The Japanese economy shrank in the second quarter of this year and a slew of gloomy data since then has reinforced fears of a prolonged downturn.
The BoJ slashed its economic outlook, predicting tepid growth of 0.1 percent in the current financial year to March and 0.6 percent next year.
The rate cut was slightly smaller than markets had expected and failed to halt a slide in Japanese shares, with Tokyo\’s Nikkei stock index closing down 5.01 percent as investors took profits after three days of gains.
Hong Kong share prices were down 5.17 percent in the afternoon session and Chinese stocks slid 1.56 percent by midday after more listed firms posted weak third-quarter profits.
"The rally is seen to be over," said Francis Lun, general manager at Fulbright Securities in Hong Kong. "It\’s time to take profit."
Elsewhere in Asia, Singapore shares recovered from early losses to gain 1.26 percent at midday while Australian stocks closed up 0.4 percent and in Seoul prices closed 2.6 percent higher.
Gloomy data in the United States — which showed the economy contracted at a 0.3 percent annualised pace in the third quarter — heightened concern about the possibility there of a recession.
Consumers and businesses were also retrenching amid the global financial storm while a survey showed underlying confidence among consumers and businesses in the European Union had declined to a 15-year low.
US financial group American Express unveiled 10,000 job cuts worldwide and equipment maker Motorola said it would slash 3,000 positions, with both firms citing weak economic conditions.
Japan\’s second-largest bank Mizuho Financial Group said it had cut its net profit forecast by more than half for the current year due to turmoil in the global financial markets.
The leaders of Europe\’s two largest economies, German Chancellor Angela Merkel and British Prime Minister Gordon Brown, meanwhile, met on Thursday to determine how to respond jointly to the global financial crisis.
"This is a global problem that requires a global solution.

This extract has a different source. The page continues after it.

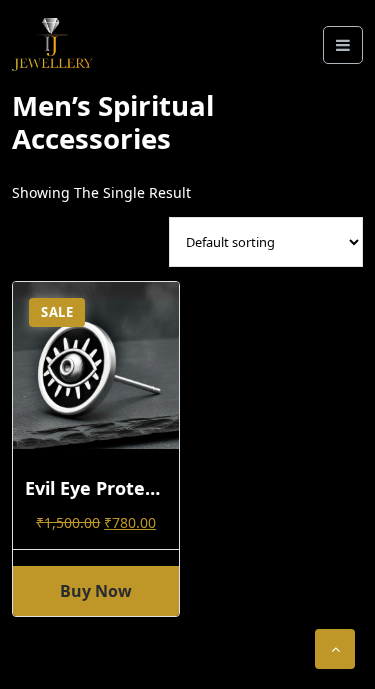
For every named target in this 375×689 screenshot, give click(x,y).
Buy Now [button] (96, 591)
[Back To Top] (335, 649)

No country, no matter how big, can solve these problems on their own," Brown said.
Defaults on subprime mortgage loans, which were repackaged in complex investment instruments and resold worldwide, set off a chain reaction of problems for banks and other institutions.

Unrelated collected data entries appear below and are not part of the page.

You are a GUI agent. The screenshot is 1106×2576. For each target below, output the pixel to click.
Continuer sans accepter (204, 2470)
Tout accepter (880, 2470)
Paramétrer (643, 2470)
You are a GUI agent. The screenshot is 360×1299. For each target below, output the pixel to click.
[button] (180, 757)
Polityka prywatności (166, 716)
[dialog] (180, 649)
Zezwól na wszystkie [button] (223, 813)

Central banks in the United States, Japan, China, Hong Kong and Taiwan have lowered borrowing costs this week. Speculation is growing that the European Central Bank and the Bank of England could follow suit next week.
Japan\’s rate cut comes one day after the government unveiled a 26.9 trillion yen (277 billion dollar) package to cope with what Prime Minister Taro Aso called a "once-in-a-century event."
Meanwhile, the International Monetary Fund would likely decide next week on emergency loan applications from Iceland and Hungary, countries battered by the crisis, an IMF spokesman said.
On Thursday, global stock markets kept upward momentum for a third straight day as investors anticipated some easing of a worldwide credit squeeze and shook off news of the contraction in US growth.
The Dow Jones Industrial Average surged 189.89 points or 2.11 percent to finish at 9,180.85 and the Nasdaq gained 41.31 points, 2.49 percent to 1,698.52.
In Europe, the London FTSE 100 index of leading shares gained 1.16 percent to 4,291.65, while in Paris, the CAC 40 rose 0.15 percent to 3,407.82.